Stored items
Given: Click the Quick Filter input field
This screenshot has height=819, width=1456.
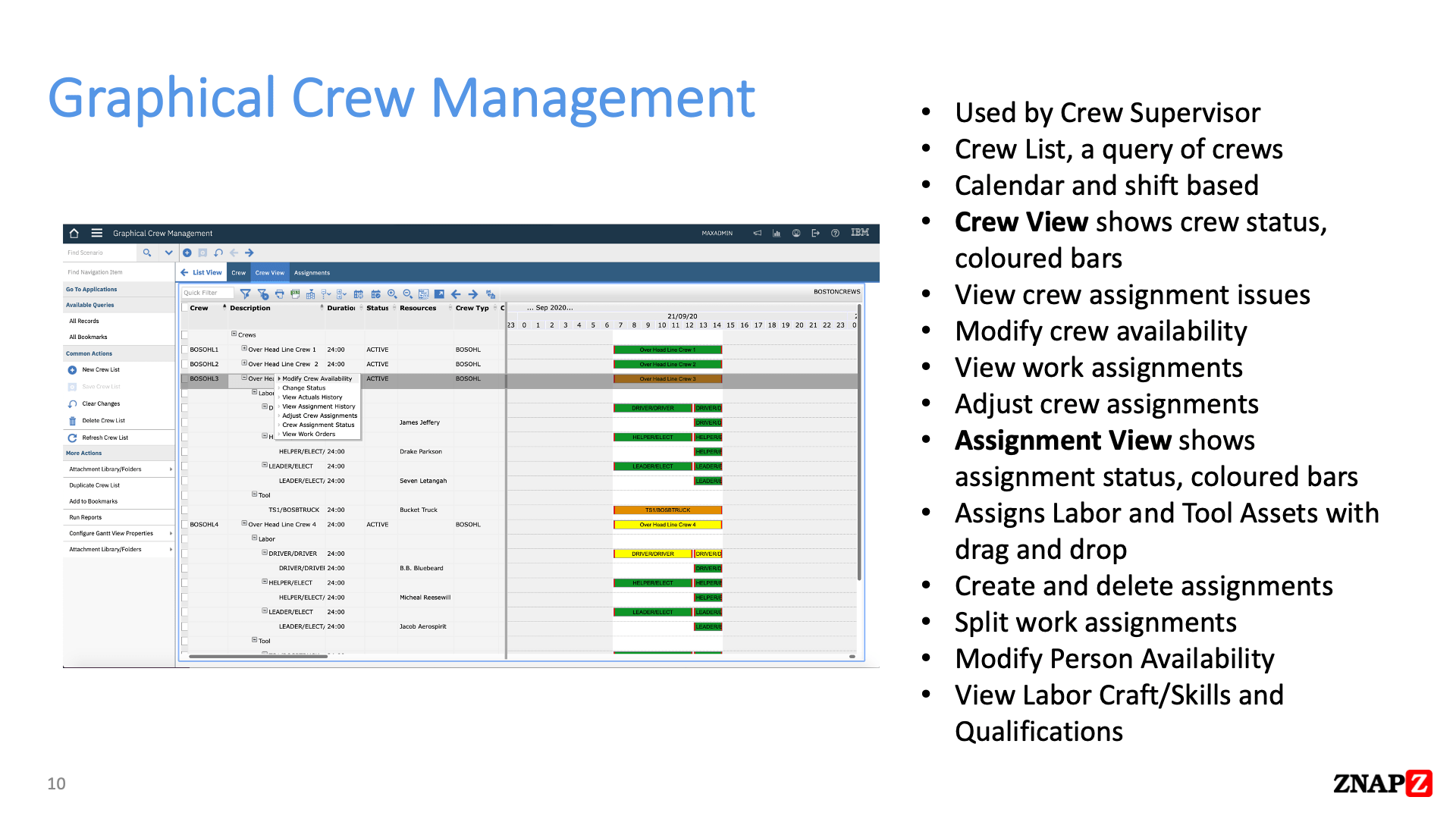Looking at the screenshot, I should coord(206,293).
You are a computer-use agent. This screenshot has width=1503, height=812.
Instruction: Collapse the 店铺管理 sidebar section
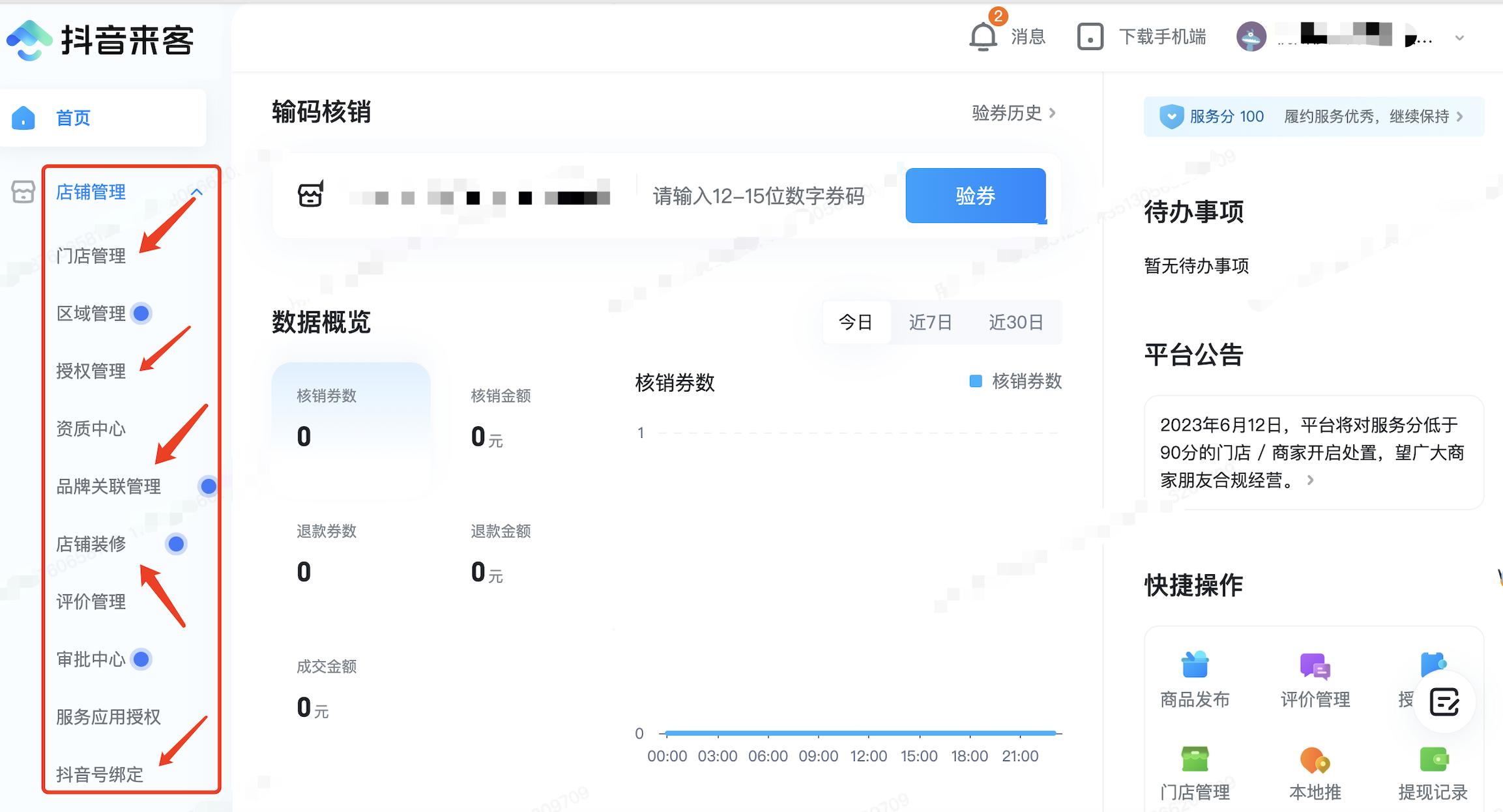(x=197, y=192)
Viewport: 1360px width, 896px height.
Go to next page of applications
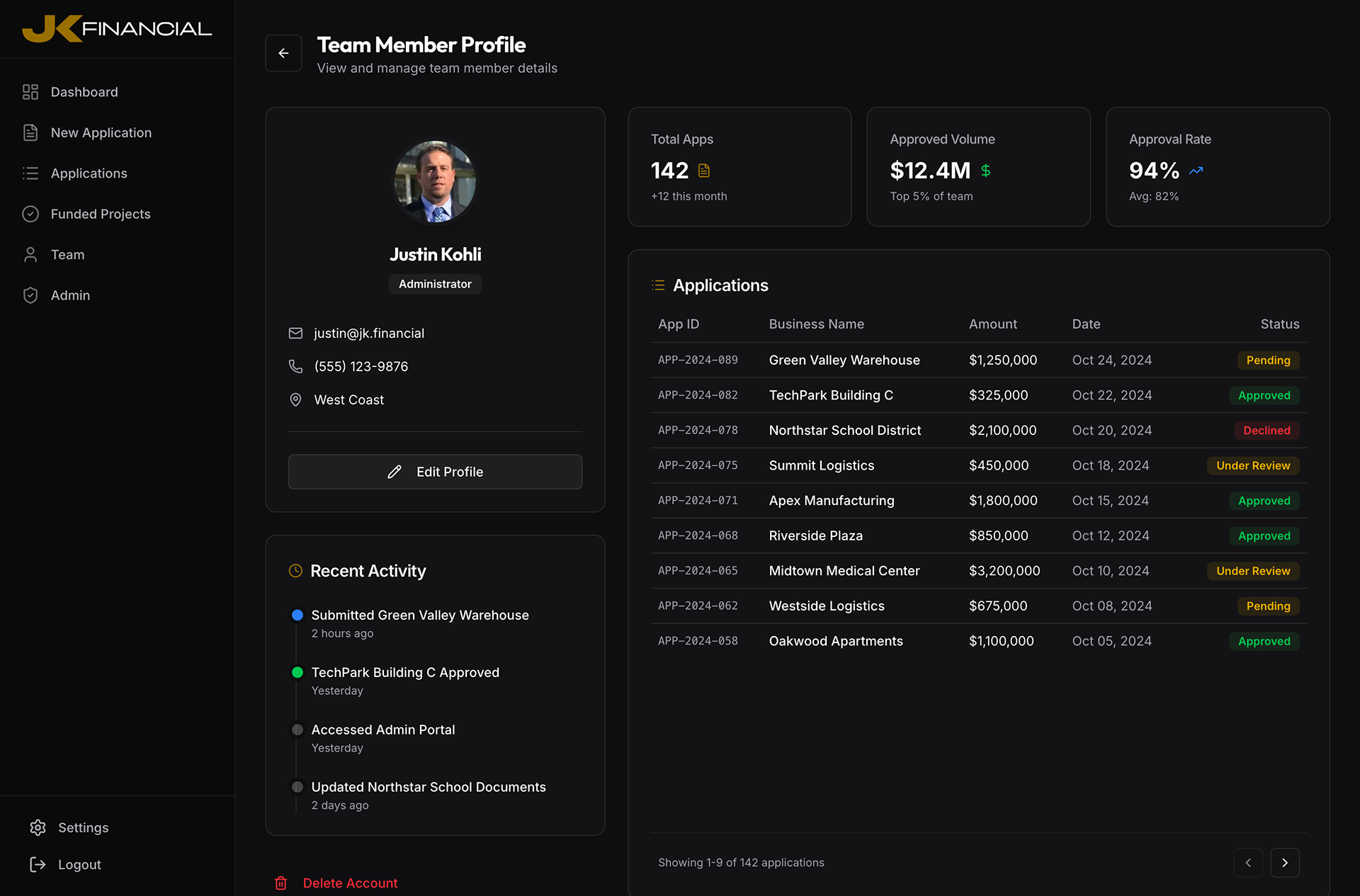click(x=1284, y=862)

▶ [Exercise] What you hand back should match the entries above exactly, except that no picture appears.

▶ [Response area]
Given: Click the Quick Filter input field
This screenshot has height=819, width=1456.
Looking at the screenshot, I should coord(206,293).
You are a computer-use agent. This screenshot has width=1503, height=812.
Instruction: Collapse the 店铺管理 sidebar section
(x=197, y=192)
Viewport: 1360px width, 896px height.
Go to next page of applications
click(x=1284, y=862)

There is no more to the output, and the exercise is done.